SHORT EXERCISE: In the Mac file-sharing security text below, copy the passage word for word, starting at "High-speed Internet and" and ending at "your Internet connection.".
[START PAGE EXCERPT]
File Sharing control panel
Your Mac can share files, applications, and printers with other Macs, but also includes safeguards to prevent unwanted access. The first line of defense is the File Sharing control panel (Sharing Setup in System 7.x). Note that you don't need to start File Sharing unless you want to share files from your Mac. You can access shared files on other Macs whether or not File Sharing is active on your own Mac. That's significant because a Mac with File Sharing off is an inaccessible Mac.
If your Mac shares files, the owner name and password become significant. By default, anyone logging in to your Mac with the owner name and password gains complete read-and-write access to your Mac, regardless of what files are actually shared. Therefore, it's extremely important that you keep the owner name and password secure and hard to guess.
File Sharing Users & Groups
When you create shared folders for others to use, make sure the Users & Groups settings are correct. (Users & Groups is a control panel in System 7 and part of File Sharing in Mac OS 8 & 9.) People often just share a bunch of items (or even an entire disk drive) and give the Guest account access to all of it. It takes some extra time, but for safety's sake I recommend creating a folder of specific items ("Bob's Files") for a specific user or group of users, then using the Users & Groups control panel to set access privileges accordingly. For added security, disable Guest access entirely and prohibit your users from changing their passwords remotely.
High-speed Internet and Software Routers
If you have a cable modem Internet connection, data comes and goes through an Ethernet port, which you can also use for your home network data. It's possible, but not a good idea, to share this kind of Internet connection with a software router by connecting both your network and high-speed connection to an Ethernet hub or switch.
If you use one Ethernet port for both the network and the Internet connection, you make it possible for other people using the same high-speed service to see data on your network, since all the network traffic travels through the same Ethernet port. If your Internet provider tracks your Ethernet port info, this may also create problems with your Internet connection.
[END PAGE EXCERPT]
[START MATERIAL SUPPLIED]
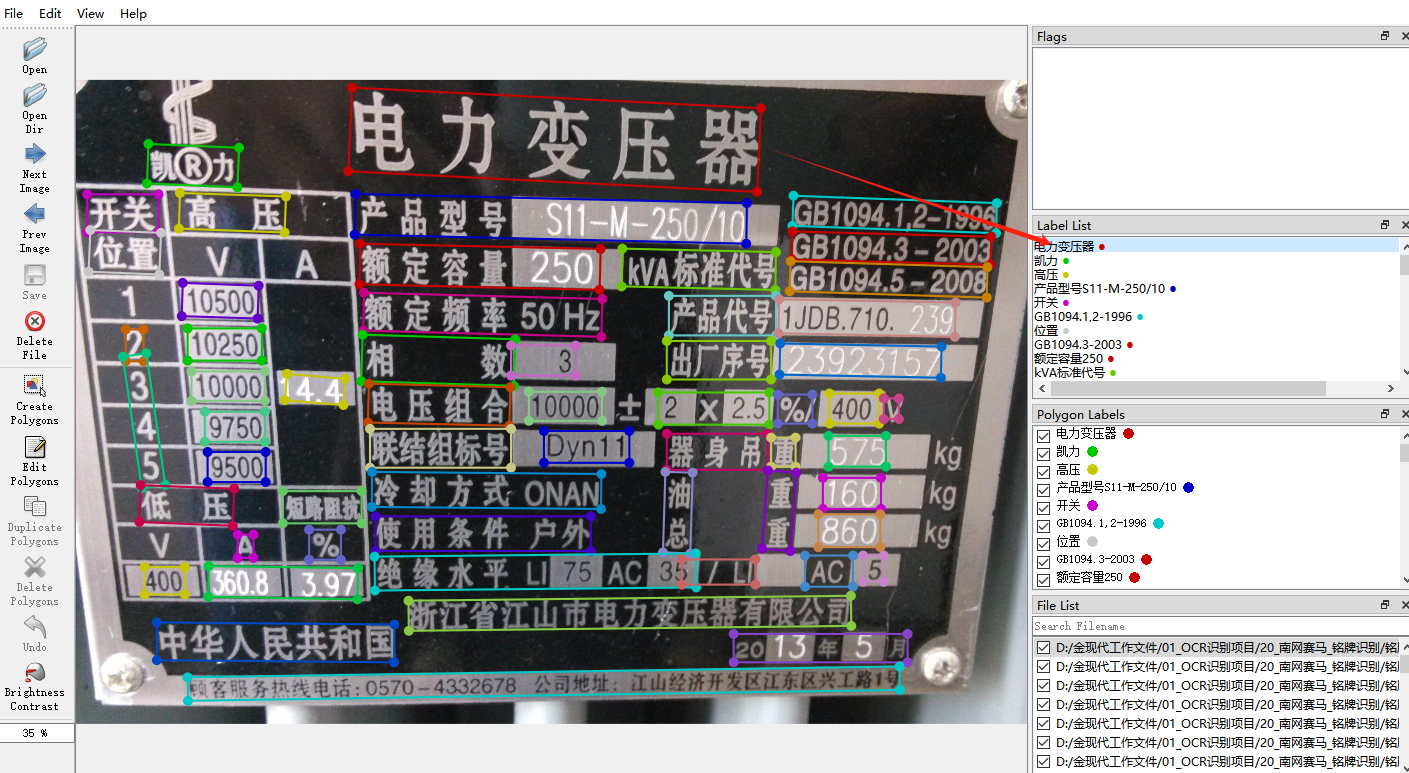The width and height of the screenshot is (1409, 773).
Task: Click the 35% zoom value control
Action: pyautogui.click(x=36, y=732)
[END MATERIAL SUPPLIED]
[START MATERIAL SUPPLIED]
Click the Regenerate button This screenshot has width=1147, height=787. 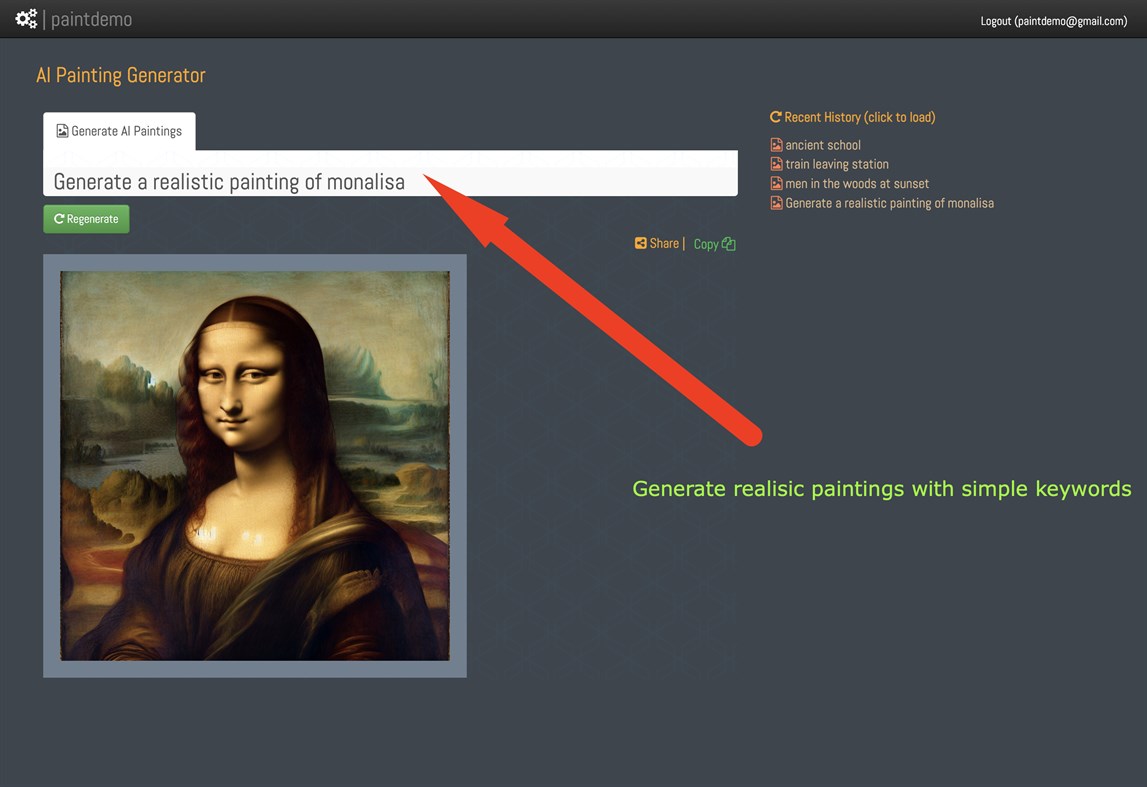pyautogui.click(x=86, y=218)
[END MATERIAL SUPPLIED]
THE RESPONSE:
High-speed Internet and Software Routers
If you have a cable modem Internet connection, data comes and goes through an Ethernet port, which you can also use for your home network data. It's possible, but not a good idea, to share this kind of Internet connection with a software router by connecting both your network and high-speed connection to an Ethernet hub or switch.
If you use one Ethernet port for both the network and the Internet connection, you make it possible for other people using the same high-speed service to see data on your network, since all the network traffic travels through the same Ethernet port. If your Internet provider tracks your Ethernet port info, this may also create problems with your Internet connection.